* _Task objective_: Would you restate, word for word, only the lines starting at the one with "Task: Open 仓库 in the left sidebar" and ending with the final line of the entries below? Pictures stay out.

Items listed in a dataset
■ ■ ■ ■ ■ ■ ■

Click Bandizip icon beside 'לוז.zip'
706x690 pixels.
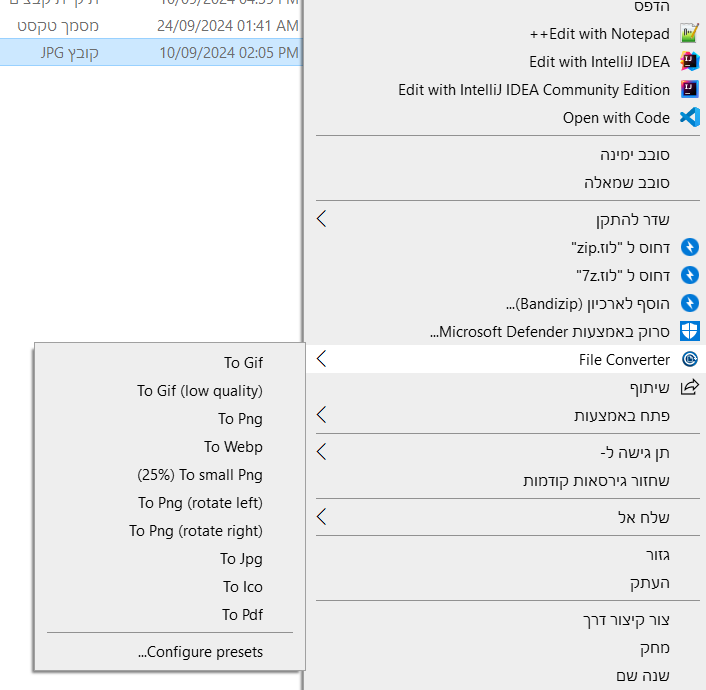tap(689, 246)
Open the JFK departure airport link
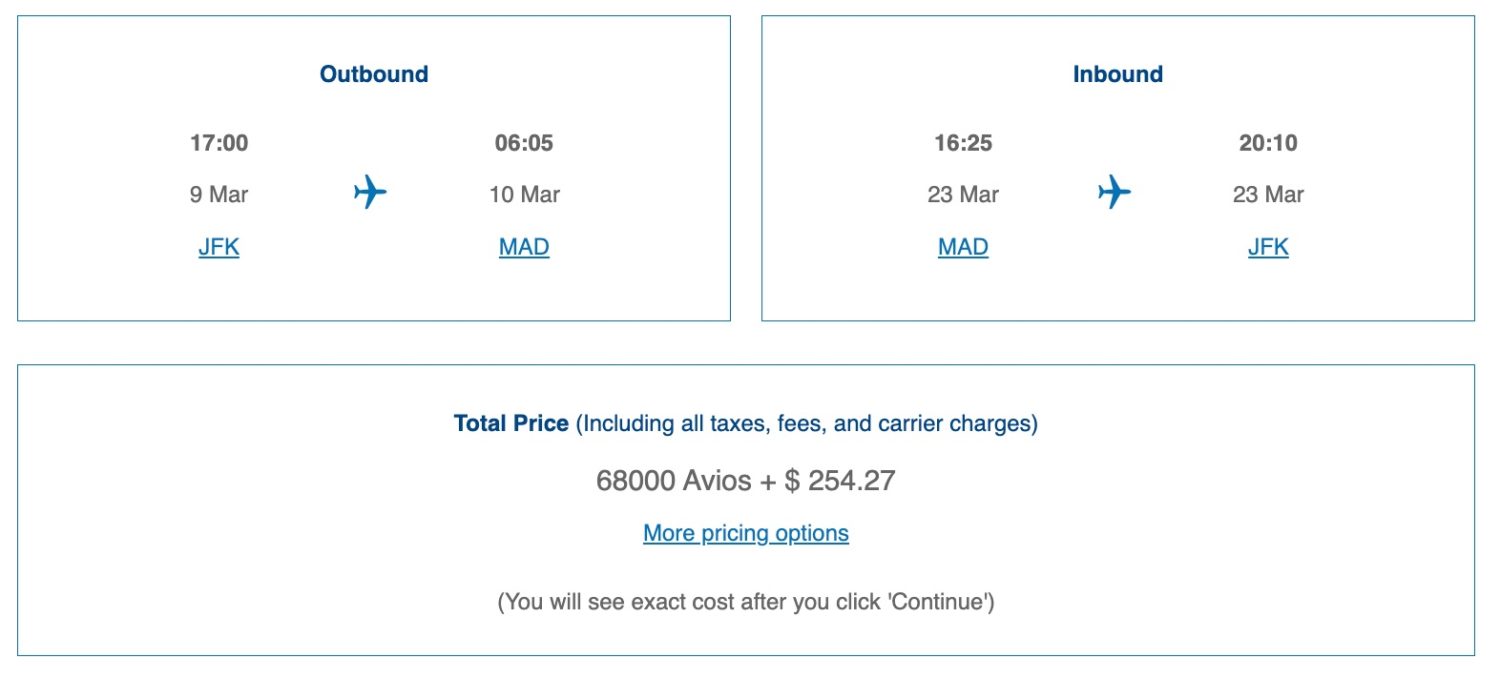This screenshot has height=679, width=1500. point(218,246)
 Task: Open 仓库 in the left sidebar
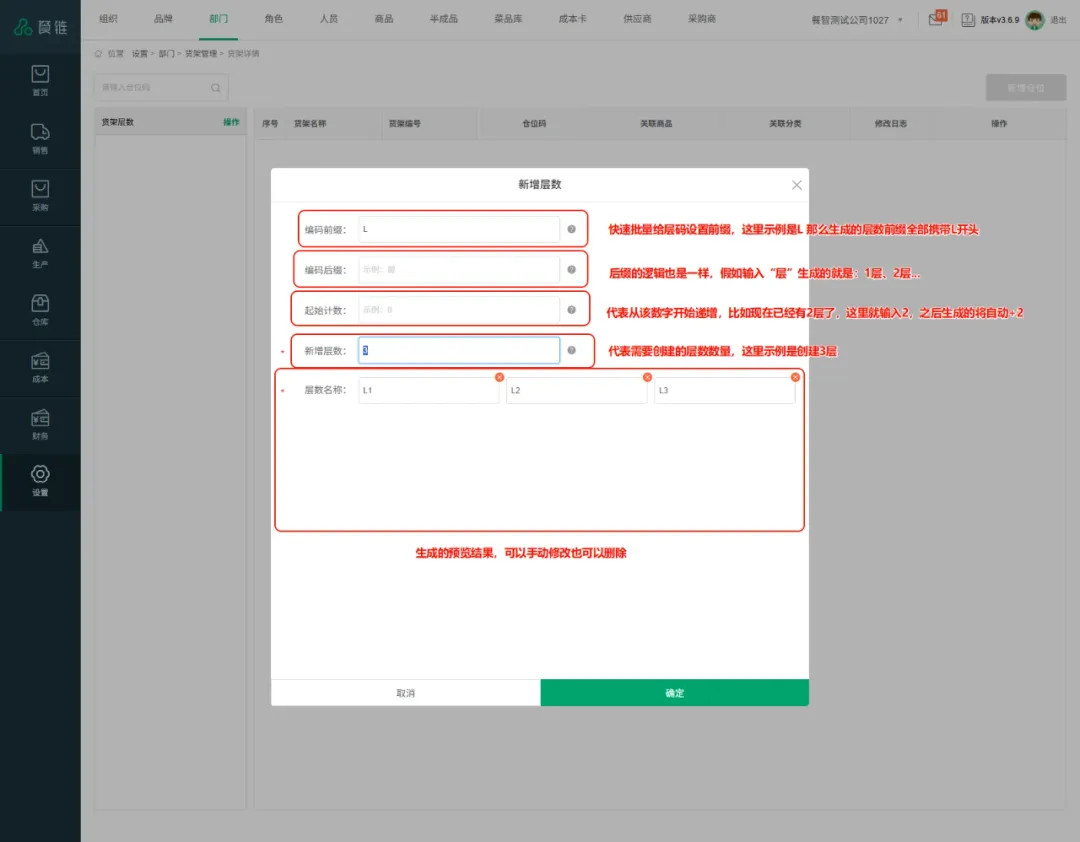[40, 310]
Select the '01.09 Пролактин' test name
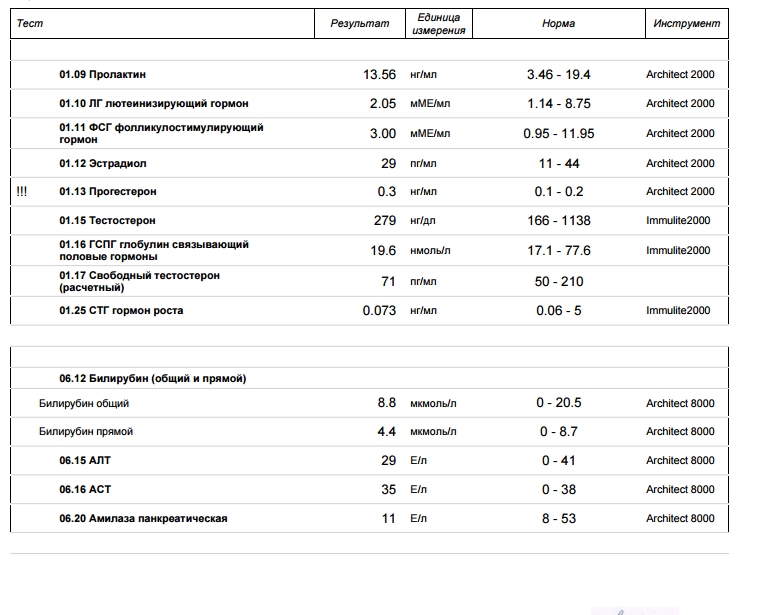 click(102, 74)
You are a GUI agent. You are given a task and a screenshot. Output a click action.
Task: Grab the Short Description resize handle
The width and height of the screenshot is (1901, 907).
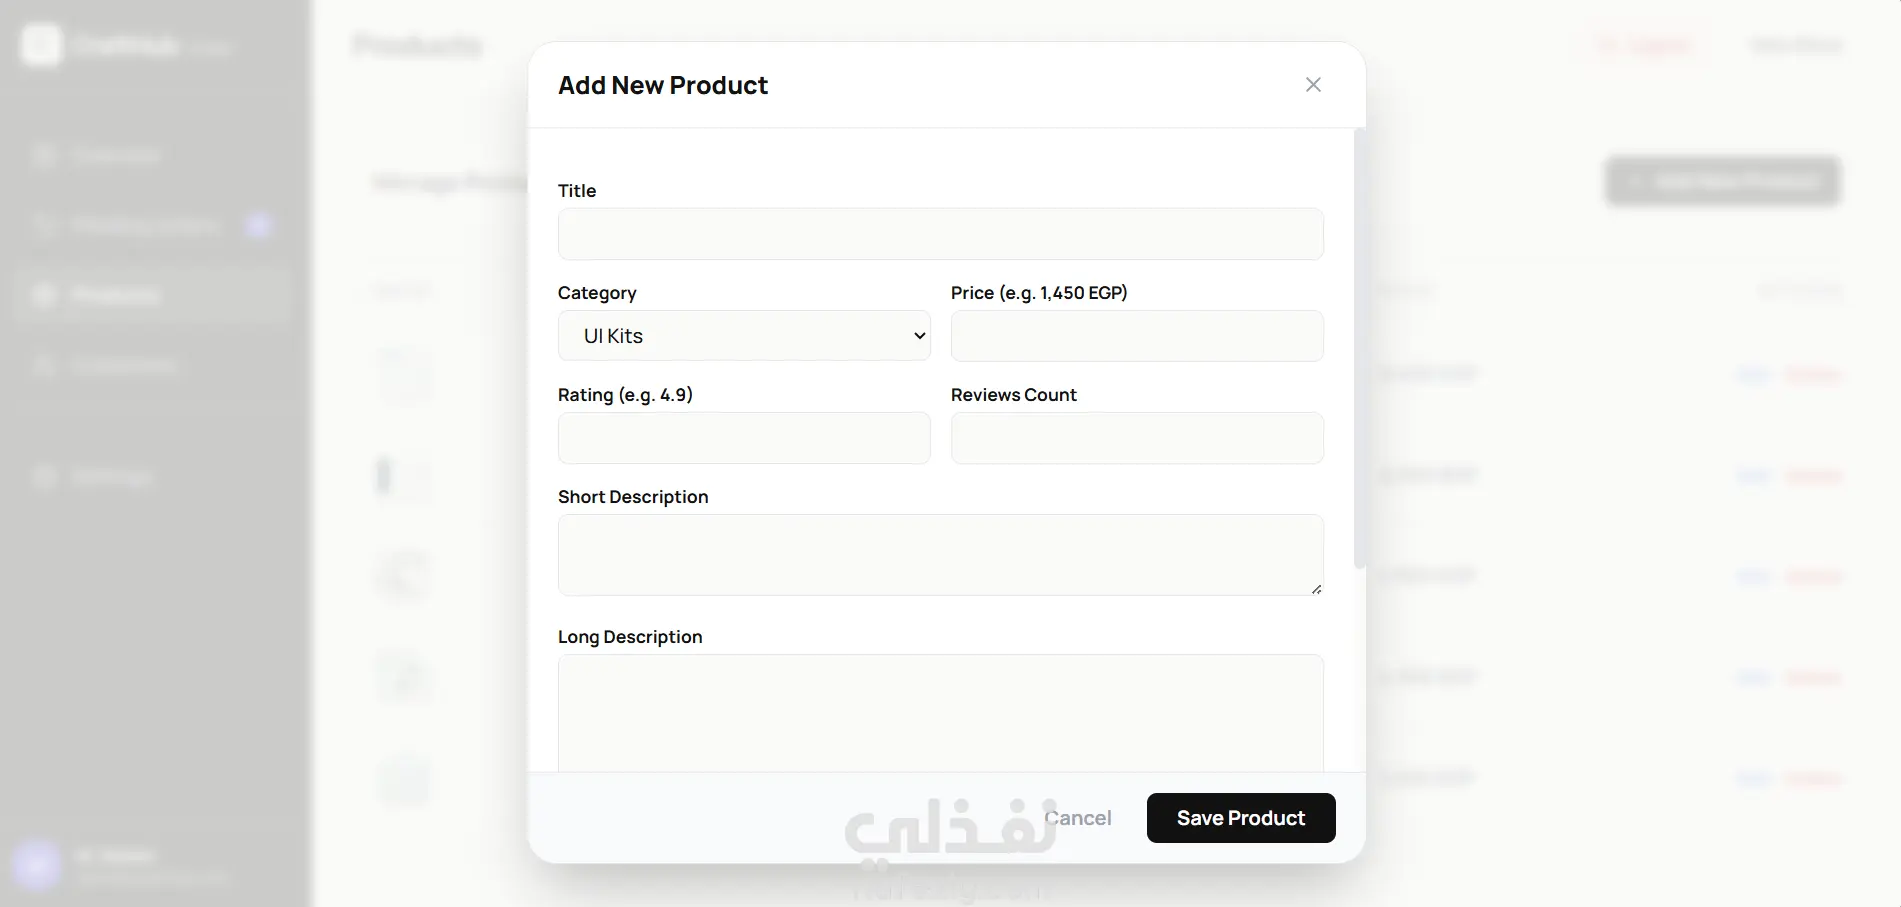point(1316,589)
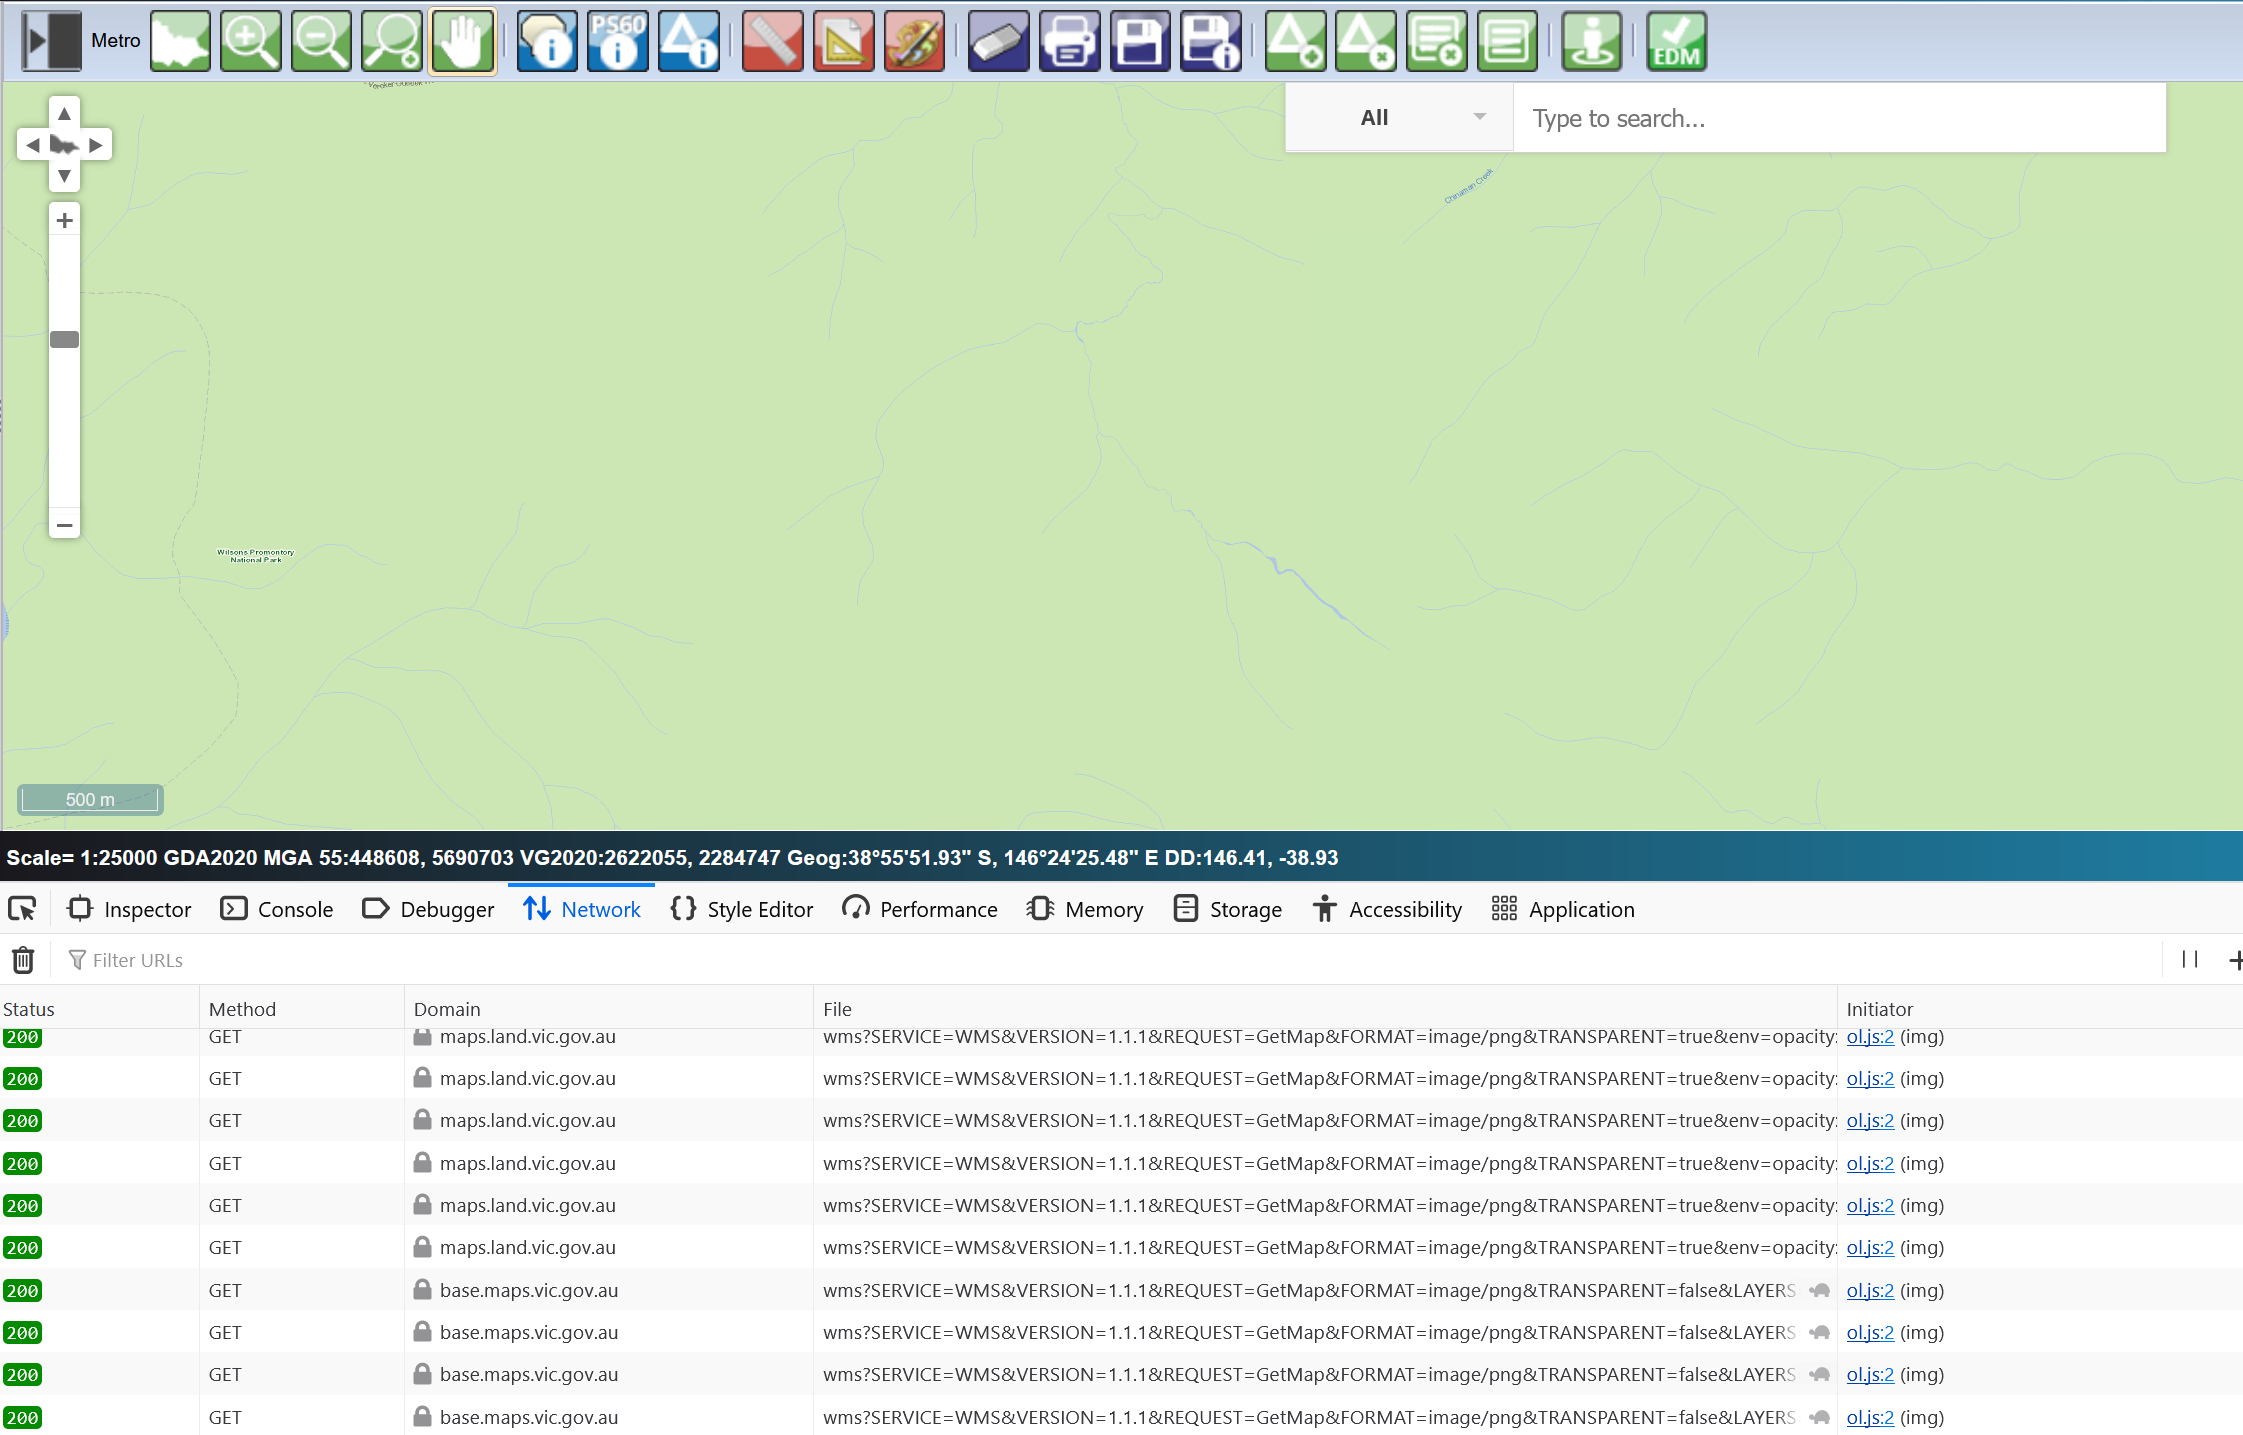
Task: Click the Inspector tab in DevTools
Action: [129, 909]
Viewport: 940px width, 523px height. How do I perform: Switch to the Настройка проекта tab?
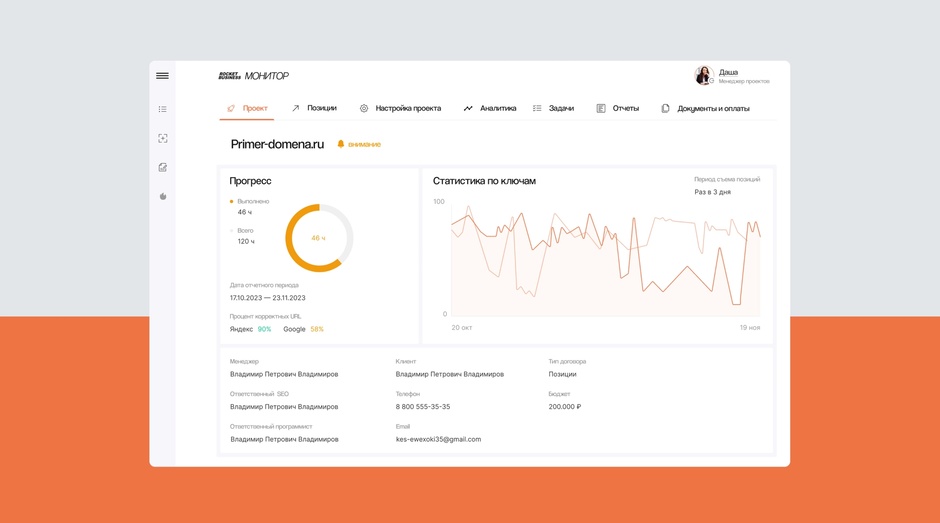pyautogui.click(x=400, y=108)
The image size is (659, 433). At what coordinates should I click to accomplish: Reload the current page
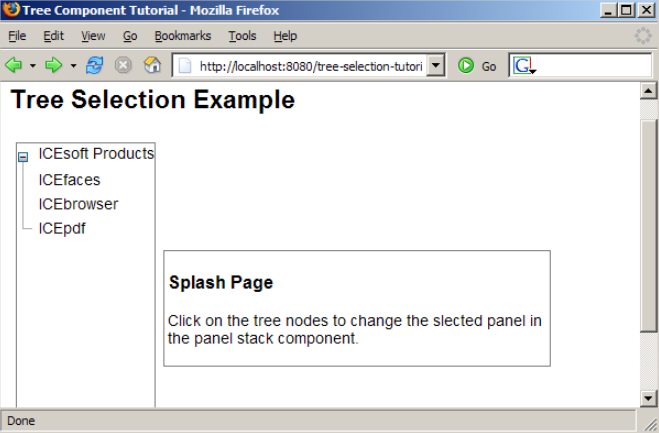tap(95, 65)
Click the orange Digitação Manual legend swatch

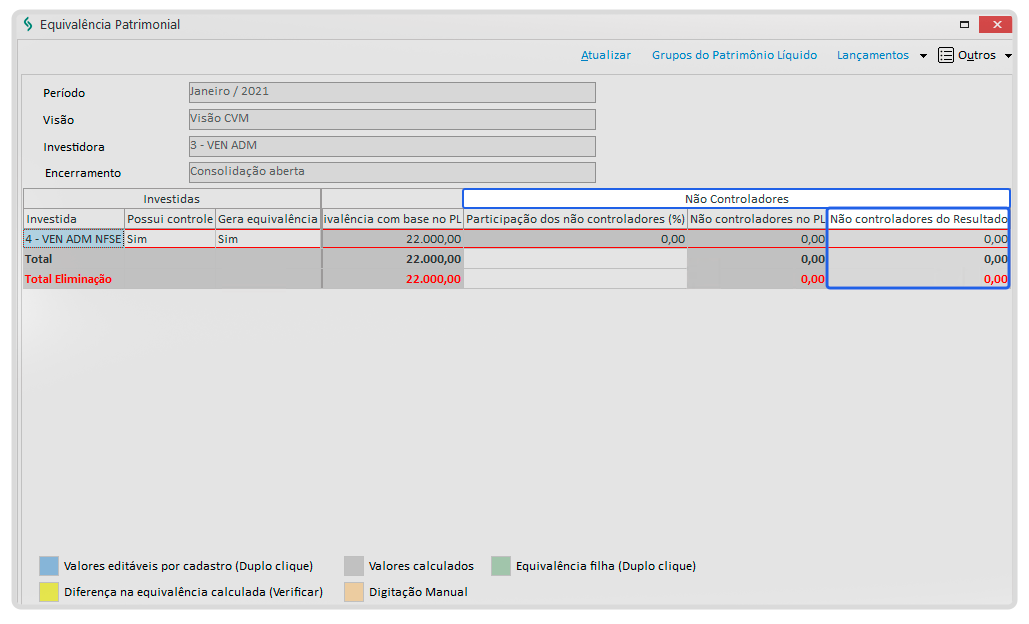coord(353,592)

■ ■ ■ ■ ■ ■ ■

* _Answer to this task_:
 Task: Open 仓库 in the left sidebar
[40, 310]
Select the '01.09 Пролактин' test name
 click(102, 74)
You are a GUI agent. You are given a task and a screenshot. Output a click action.
Task: Grab the Short Description resize handle
The width and height of the screenshot is (1901, 907).
point(1316,589)
Task: Click the Inspector tab in DevTools
Action: [129, 909]
Viewport: 940px width, 523px height. How do I perform: Switch to the Настройка проекта tab?
pyautogui.click(x=400, y=108)
The image size is (659, 433). At what coordinates should I click to accomplish: Reload the current page
tap(95, 65)
Click the orange Digitação Manual legend swatch

coord(353,592)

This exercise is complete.